All of the men walk around to the opposite ends of the barns where Mr. King is handing out gloves and sorting the men into regiments that disappear into the bleak doorways, some sneezing at the foul smell of shit and urine and the powdery quality of the air about to thicken as the men thrust their hands into the caged commotion of soiled, disgusting birds, tugging at the leathery legs to pull them squawking into a momentarily unfettered space. The boy moves quickly, taking eight chickens at once, hopping along the ramps to the driver, who takes the bushels of squabbling, pissing feathers and thrusts them into the cages crusted by feces and blood. The boy feels legs snap in his hand followed by frenetic beak attacks on his forearm, a Morse code of torture he regrets in his heart. At first - later he is snapping their necks out of rage for their mindless fear. He watches, feeling soothed, streams of blood pouring from the soundless chicken mouths.
He grips accidentally a bird ripening with decay. The eyes are plucked away and there are wounds visible beneath the feathers, signs of cannibalism or insanity due to the lack of space nor a proper floor to balance on. He imagines a shrunken man balancing on the cage wires for days, a stoic soul slowly descending into a fury, warring at the giant birds with his fists and fingernails over a space in the corner where a spot of sunshine can be achieved without cloud.
After the truck is filled completely, the muddied tarp tied in place, it moves off with a roar of shifting gears. There are as yet unseen sections of the barns filled with caged chicks grown large, but still incubating and downy. The men grapple with these innocent, unwary prey, taking them from room to room to the cages they have just evacuated, sending the previous occupants off to their doom.

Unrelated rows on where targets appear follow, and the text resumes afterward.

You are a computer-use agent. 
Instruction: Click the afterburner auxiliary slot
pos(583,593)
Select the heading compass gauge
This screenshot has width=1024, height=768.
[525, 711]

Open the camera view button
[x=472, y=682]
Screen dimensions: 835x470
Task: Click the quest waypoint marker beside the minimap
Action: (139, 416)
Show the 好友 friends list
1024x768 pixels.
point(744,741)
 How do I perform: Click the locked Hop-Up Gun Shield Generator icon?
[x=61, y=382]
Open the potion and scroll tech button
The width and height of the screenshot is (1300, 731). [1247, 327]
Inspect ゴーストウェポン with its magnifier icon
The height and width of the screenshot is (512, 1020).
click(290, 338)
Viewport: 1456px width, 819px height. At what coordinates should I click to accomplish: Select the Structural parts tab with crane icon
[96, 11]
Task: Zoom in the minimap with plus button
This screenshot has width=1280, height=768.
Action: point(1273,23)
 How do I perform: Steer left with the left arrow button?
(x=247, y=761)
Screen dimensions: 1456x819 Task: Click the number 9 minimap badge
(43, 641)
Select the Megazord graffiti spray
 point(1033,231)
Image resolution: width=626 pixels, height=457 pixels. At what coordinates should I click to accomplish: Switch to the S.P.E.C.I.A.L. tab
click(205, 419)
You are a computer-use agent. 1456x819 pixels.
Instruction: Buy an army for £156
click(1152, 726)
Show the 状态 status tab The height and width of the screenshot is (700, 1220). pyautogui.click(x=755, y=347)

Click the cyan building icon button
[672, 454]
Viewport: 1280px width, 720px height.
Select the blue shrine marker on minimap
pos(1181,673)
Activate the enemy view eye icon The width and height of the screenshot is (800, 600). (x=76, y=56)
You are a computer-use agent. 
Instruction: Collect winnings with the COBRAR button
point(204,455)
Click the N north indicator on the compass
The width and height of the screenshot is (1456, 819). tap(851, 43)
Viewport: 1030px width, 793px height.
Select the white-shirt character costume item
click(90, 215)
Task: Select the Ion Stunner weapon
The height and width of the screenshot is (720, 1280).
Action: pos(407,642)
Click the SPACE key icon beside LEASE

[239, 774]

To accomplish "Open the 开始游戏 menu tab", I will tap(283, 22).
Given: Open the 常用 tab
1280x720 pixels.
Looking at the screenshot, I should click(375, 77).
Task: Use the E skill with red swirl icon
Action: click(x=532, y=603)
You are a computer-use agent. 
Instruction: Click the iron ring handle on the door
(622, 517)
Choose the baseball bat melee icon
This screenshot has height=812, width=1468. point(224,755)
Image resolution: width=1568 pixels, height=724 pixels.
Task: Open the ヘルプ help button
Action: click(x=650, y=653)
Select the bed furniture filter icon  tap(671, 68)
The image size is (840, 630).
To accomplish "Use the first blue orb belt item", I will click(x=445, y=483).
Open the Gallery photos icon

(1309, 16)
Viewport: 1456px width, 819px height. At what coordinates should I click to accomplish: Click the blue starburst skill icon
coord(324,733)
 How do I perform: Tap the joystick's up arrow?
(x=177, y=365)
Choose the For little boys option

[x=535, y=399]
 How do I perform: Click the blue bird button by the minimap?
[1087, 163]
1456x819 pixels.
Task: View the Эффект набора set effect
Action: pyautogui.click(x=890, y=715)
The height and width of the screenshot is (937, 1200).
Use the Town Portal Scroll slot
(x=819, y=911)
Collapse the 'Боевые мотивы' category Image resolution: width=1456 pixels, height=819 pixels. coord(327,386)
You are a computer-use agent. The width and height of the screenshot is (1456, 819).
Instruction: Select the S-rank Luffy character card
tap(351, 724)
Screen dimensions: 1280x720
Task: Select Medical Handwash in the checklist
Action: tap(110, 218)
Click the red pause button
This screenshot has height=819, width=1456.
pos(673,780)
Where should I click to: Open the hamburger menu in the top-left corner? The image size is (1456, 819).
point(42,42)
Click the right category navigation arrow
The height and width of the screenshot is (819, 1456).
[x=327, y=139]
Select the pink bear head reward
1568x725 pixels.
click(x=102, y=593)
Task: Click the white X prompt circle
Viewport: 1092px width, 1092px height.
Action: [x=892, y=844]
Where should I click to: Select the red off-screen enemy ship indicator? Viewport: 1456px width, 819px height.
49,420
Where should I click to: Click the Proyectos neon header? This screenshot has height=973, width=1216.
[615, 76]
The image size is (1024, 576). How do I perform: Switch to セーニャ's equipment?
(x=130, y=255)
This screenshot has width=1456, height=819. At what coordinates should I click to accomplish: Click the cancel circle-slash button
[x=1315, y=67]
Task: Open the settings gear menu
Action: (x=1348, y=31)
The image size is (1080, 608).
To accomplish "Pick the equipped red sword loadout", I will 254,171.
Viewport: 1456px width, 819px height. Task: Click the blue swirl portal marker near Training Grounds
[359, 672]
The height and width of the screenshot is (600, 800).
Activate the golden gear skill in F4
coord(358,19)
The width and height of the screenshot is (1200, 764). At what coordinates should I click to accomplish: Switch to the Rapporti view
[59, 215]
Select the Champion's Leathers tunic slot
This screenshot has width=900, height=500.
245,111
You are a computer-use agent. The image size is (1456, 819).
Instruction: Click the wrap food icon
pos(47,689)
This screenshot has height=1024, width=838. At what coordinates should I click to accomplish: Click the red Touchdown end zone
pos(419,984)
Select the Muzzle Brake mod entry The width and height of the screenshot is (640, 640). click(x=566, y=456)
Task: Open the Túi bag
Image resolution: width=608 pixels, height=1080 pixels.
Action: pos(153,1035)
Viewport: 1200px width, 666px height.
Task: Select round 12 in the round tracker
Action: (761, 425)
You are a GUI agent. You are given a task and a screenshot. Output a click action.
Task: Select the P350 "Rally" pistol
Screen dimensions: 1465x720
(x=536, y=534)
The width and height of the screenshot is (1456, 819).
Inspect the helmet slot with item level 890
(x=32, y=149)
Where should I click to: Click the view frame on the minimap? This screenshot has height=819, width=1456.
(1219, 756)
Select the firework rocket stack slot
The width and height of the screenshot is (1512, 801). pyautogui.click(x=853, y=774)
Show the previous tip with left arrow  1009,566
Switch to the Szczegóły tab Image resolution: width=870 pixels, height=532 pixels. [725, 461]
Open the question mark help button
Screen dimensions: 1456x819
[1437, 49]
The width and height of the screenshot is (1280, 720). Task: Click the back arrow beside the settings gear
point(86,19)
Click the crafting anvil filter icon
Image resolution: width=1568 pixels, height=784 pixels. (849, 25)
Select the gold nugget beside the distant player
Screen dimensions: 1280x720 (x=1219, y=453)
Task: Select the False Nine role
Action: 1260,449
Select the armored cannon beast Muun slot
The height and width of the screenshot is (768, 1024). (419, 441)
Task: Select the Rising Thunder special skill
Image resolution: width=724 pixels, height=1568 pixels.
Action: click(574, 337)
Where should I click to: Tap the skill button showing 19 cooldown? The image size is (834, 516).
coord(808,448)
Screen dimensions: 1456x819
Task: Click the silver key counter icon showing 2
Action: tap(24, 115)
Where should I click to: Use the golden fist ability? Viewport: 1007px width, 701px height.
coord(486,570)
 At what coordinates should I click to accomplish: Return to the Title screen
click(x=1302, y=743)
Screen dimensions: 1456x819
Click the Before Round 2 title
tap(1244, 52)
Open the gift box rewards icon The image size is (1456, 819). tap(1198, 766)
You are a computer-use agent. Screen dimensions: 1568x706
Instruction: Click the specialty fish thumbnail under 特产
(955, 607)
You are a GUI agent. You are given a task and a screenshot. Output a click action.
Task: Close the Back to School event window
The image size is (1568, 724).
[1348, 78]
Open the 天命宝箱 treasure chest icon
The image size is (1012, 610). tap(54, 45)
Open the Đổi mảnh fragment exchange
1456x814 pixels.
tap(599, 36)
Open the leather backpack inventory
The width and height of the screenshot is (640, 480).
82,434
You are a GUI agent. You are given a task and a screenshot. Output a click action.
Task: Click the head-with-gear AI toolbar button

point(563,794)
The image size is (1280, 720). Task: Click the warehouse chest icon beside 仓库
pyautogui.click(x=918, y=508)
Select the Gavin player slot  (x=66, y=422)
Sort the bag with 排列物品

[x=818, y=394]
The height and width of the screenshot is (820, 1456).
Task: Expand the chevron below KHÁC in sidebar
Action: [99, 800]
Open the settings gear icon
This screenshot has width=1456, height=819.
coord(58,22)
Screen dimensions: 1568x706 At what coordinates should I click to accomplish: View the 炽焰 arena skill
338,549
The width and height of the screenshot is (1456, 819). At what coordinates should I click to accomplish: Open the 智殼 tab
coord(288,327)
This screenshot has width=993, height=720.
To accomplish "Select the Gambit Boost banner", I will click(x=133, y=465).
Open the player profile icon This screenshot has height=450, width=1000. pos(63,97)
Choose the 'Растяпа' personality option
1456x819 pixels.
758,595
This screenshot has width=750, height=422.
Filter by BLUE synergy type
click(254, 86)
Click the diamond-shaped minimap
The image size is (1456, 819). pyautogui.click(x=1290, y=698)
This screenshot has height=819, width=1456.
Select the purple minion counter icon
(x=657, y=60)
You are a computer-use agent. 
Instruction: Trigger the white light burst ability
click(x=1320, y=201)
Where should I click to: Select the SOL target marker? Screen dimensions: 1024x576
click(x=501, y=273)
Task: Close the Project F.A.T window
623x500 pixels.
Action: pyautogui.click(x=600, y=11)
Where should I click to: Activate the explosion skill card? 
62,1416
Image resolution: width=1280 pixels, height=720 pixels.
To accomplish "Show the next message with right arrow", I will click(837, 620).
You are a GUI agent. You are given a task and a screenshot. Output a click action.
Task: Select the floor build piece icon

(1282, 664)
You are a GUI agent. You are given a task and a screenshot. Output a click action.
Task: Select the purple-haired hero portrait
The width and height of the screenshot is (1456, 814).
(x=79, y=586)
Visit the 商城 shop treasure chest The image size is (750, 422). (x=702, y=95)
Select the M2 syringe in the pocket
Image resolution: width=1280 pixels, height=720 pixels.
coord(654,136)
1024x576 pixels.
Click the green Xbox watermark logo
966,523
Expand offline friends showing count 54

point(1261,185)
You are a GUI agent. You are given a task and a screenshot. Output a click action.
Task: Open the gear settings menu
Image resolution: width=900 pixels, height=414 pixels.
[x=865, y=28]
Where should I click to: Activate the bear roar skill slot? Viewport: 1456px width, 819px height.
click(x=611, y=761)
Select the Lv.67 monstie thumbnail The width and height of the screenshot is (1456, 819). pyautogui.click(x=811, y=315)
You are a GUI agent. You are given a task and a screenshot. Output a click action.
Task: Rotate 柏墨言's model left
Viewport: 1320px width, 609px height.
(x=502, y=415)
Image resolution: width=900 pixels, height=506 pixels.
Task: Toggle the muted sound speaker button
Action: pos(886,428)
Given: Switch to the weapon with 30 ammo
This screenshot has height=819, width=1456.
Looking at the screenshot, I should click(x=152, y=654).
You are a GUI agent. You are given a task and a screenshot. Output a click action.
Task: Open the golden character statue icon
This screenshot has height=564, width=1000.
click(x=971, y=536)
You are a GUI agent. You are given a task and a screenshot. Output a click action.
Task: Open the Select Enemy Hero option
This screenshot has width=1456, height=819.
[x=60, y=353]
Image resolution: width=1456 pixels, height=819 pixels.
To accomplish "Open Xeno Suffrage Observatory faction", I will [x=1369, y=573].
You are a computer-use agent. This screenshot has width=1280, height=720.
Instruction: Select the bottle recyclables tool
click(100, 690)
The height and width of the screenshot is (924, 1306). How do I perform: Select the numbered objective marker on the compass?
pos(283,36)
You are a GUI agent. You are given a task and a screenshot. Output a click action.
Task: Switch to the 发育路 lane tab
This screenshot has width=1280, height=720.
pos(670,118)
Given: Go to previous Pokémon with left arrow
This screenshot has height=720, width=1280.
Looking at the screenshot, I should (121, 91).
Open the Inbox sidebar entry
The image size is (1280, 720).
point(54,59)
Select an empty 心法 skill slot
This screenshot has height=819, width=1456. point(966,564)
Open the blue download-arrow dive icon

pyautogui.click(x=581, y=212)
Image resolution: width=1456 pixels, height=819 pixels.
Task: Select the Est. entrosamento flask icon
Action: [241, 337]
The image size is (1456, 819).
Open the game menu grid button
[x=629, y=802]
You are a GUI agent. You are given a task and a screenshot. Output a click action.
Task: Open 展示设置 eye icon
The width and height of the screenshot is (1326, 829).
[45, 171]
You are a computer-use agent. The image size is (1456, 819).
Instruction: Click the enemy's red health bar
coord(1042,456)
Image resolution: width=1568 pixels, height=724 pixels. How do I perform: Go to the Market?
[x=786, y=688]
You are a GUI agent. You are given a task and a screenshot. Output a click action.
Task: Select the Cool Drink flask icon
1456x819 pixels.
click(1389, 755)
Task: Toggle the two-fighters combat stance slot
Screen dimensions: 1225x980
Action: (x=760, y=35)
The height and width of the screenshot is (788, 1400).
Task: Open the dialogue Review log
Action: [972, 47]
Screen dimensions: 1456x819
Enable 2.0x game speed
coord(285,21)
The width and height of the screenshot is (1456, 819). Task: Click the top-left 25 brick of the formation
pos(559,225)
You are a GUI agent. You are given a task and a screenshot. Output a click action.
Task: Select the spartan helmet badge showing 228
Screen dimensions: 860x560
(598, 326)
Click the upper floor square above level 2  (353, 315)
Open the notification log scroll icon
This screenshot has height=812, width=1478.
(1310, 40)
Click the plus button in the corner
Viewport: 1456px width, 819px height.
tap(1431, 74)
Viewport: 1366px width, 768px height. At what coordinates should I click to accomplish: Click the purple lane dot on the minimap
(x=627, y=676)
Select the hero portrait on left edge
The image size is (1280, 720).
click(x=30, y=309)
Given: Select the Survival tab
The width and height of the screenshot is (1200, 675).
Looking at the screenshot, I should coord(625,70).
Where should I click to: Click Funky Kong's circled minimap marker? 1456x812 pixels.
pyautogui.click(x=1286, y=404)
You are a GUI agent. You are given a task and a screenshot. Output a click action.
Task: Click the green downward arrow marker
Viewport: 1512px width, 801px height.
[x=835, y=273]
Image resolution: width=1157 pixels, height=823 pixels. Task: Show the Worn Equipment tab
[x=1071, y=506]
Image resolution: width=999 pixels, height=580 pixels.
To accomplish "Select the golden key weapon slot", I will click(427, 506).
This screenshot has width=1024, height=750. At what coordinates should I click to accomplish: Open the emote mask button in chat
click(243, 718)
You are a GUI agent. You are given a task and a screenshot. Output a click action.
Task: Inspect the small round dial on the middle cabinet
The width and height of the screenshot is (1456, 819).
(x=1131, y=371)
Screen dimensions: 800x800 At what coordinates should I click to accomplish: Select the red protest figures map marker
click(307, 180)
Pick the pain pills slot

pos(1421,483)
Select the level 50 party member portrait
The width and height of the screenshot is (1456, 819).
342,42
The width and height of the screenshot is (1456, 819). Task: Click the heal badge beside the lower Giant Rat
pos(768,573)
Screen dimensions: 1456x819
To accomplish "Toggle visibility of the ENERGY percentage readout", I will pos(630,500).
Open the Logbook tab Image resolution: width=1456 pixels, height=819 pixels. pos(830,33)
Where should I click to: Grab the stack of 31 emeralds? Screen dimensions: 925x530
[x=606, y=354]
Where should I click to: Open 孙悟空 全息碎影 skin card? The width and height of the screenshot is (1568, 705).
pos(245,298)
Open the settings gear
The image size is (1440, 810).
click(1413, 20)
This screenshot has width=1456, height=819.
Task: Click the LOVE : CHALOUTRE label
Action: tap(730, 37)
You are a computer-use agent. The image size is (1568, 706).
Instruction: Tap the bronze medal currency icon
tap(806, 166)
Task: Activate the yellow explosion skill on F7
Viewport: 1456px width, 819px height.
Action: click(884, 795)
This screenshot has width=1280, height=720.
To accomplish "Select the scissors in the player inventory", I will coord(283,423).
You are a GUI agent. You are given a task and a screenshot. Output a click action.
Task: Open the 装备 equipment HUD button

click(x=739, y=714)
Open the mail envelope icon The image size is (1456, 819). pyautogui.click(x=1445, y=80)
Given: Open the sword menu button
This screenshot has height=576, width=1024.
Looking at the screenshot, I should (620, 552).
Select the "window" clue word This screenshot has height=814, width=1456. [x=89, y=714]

When the work is through they find Mrs. King unloading bronze biscuits and boiled ears of corn into the hands of the men who eat anxiously and without pride as if their muscular frames were tokens of starvation. Mr. King appears with a thin stack of bills sounding cheapness to those more intelligible about the man. The wage drops two dollars, he explains. Better men have finished hours sooner in the face of much larger stock. Each man groans as he takes his bill, some spitting after the boy has spat rudely at Mr. King's feet, the boy repeating, Don't make asking a habit.